Sprigle wanted to help people with impairments be a part of Dragon Con's world-class cosplay scene. A long-time researcher and advocate of assistive products and technology, his idea was to use wheelchairs as an advantage in cosplay, thereby reducing their stigma. As part of the Rehabilitation Engineering and Applied Research Lab, Sprigle organized cosplay fabrication, he gathered participants, communicated with parade coordinators, and helped ideate and create the designs of all the costumes.
Sixteen Georgia Tech volunteers helped design and create the cosplays. This group included College of Design alumni, as well as undergraduate and graduate students (even doctoral students) from industrial design, electrical engineering, and mechanical engineering.
Sprigle's motley crew became incredibly close over the course of the summer. Since they required a banner to walk under for the parade, they chose to call themselves "DragonWheels." Ultimately, DragonWheels became a support system for the parents involved, a symbol of inclusive cosplay, a project that could become a hallmark for the School of Industrial Design, and a group that Dragon Con hopes will return.

"I would like to see this be a regular feature in the parade," said Dragon Con spokesperson Dan Carroll. "When we heard what (DragonWheels) wanted to do, we were enthusiastically behind it. This is good for the community, it's good for the kids, it's good for the designers, and it's a beautiful addition to our parade."
In the face of such accomplishment, Sprigle said, "It's all Kara." Kara Kenna, a second year Master of Industrial Design student, oversaw building and sewing the costumes.
"I really learned a lesson in time and people management," Kenna said. The project started with designers meeting the families to discuss what kind of costumes they wanted, she said. Designing took a few weeks. "Because everyone was busy, there was a lot of coordination involved to get designs approved, parts ordered, and testing done. It didn't get stressful until three weeks before the parade, when we realized some things weren't fully figured out or finished," she said.
Kenna walked with the cosplay teams and some of their parents in the Dragon Con parade. The experience was transformational, she said. While she was closely watching the costumes, the children and their ambulatory partners for signs of distress (nothing broke or went wrong the entire route, a true accomplishment for a group in this parade) she felt the love and acceptance of Dragon Con.
DragonWheels members who walked in the parade said they could actually feel a wave of cheers as they made their way down Peachtree Street. It was so loud and energetic that many team members got emotional. The children cosplayers were affected too -- their posture straightened, their faces light up, and they even waved back to the enthusiastic crowd. Spectators in similar costumes called out to get the DragonWheels cosplayers' attention.

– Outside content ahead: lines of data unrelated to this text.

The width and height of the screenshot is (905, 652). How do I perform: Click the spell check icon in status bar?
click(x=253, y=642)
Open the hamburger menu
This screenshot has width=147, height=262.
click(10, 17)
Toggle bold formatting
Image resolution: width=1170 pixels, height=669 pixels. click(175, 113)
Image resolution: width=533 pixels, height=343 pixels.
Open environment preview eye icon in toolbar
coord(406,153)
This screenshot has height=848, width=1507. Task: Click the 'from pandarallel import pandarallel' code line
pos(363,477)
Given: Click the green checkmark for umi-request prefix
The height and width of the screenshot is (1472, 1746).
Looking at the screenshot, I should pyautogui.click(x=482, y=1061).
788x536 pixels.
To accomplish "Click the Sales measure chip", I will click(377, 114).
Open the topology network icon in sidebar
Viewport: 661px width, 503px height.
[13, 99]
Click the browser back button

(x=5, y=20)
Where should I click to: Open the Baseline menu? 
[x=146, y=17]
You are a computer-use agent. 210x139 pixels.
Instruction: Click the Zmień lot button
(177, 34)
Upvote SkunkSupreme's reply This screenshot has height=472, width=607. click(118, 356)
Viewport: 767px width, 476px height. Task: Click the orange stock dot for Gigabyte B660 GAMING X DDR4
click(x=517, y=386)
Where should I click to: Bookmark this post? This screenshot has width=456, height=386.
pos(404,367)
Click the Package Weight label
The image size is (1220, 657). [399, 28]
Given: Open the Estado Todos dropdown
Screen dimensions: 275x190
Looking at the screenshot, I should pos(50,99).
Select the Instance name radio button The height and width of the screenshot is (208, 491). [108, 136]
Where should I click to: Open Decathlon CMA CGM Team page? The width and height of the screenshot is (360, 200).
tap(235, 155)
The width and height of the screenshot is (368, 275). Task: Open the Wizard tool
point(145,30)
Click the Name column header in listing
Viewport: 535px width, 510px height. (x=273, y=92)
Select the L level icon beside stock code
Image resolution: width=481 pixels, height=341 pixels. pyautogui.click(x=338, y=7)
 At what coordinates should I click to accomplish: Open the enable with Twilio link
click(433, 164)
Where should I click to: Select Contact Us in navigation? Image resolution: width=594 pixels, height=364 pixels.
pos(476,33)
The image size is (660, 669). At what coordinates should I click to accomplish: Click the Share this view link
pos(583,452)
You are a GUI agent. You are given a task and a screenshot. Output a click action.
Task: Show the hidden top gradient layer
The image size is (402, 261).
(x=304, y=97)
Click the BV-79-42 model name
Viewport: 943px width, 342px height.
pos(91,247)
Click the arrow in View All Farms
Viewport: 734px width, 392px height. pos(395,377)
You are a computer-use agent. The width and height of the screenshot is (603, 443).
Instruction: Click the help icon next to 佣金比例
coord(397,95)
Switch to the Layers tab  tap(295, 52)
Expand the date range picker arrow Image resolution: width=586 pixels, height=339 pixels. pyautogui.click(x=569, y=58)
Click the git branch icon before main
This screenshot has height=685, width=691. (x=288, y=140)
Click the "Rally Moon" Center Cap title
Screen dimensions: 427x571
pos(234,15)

"The response was very, very sincere," said Carroll. When Dragon Con parade spectators saw DragonWheels for the first time, Carroll said cheers and applause were spontaneous. "Not just for the kids who had the guts to get out there and march in that parade, but also for the students who designed the modifications and the costumes. The modifications and the costumes were just stellar."
That's no small feat. Both Dragon Con and Atlanta are known as home to some of the best cosplay and cosplayers in the world, Carroll said. Even Atlanta's mayor recently made a correlation between the city's prosperous film industry and the fact that filmmakers can draw on a talent pool here that cut their teeth at Dragon Con, he said.
When it was all over, Kenna said some of the children wanted to go again.